Saturday, June 13, 2015

Healthcare reform

At my job we try to be "efficient" and try to see the patient for as few visits as possible. This makes us look better with insurance companies and most patients have high co-pays these days anyway.

But there are always those patients who need more- who I keep on for a while. They might have had a CVA, RSD, a tendon repair, or just a really stiff hand because of an injury with swelling and weren't sent to therapy in a timely manner. And some hand surgeons want their patients seen more often.

Well we have a new policy at work. When a patient reaches 15 visits, 20 visits, and then 25 visits, I have to discuss their case with my supervisor. (I wonder what happens if I reach 30!) And it has me really mad.

First, I feel like my clinical judgement is not being respected. If I can convince an insurance company to let me keep a patient for 20 visits, I don't know why I should have to convince my supervisor. Secondly, I feel like we are being pressured NOT to give the harder cases what they need. And finally, what happens if my boss thinks someone should be discharged and I do not? Do I tell my patient that I am discharging them because my boss says so?

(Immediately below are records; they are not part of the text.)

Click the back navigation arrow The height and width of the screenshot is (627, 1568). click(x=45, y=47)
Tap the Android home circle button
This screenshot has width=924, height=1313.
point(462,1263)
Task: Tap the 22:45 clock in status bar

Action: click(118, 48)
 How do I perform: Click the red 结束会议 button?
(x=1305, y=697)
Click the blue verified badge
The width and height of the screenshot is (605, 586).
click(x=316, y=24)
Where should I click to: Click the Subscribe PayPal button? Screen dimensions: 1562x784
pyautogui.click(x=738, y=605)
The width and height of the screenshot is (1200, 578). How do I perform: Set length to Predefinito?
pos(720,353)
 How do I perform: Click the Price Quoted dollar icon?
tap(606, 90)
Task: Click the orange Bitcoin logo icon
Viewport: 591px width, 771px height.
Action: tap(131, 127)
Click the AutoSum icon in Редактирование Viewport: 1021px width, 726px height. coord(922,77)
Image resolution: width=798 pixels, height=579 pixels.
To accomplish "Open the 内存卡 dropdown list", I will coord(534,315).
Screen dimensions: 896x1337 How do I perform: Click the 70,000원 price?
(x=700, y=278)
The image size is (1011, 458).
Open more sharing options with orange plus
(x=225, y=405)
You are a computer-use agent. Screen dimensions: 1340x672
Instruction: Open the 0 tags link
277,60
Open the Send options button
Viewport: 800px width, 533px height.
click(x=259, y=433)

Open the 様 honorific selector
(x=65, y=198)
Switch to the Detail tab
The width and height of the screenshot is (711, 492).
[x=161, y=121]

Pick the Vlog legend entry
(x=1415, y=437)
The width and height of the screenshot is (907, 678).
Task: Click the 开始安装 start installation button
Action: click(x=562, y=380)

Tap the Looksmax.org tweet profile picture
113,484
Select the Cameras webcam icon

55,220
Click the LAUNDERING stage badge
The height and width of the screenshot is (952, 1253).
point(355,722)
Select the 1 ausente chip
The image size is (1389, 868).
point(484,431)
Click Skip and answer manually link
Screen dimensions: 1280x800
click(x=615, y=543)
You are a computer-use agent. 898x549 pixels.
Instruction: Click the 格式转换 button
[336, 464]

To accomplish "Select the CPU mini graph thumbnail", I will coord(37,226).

Perhaps we should tell patients up front, on the phone, when they call to schedule an appointment- if  you are going to need more than 15 visits you should look elsewhere. This seems to be the way that healthcare is going. The difficult cases require more care and make you look bad to the insurance companies and Medicare, so you can't take on too many of them. The insurance companies might cut you out of their network if you do. Medicare might audit you.

I tell myself that if healthcare becomes too awful I will become a massage therapist.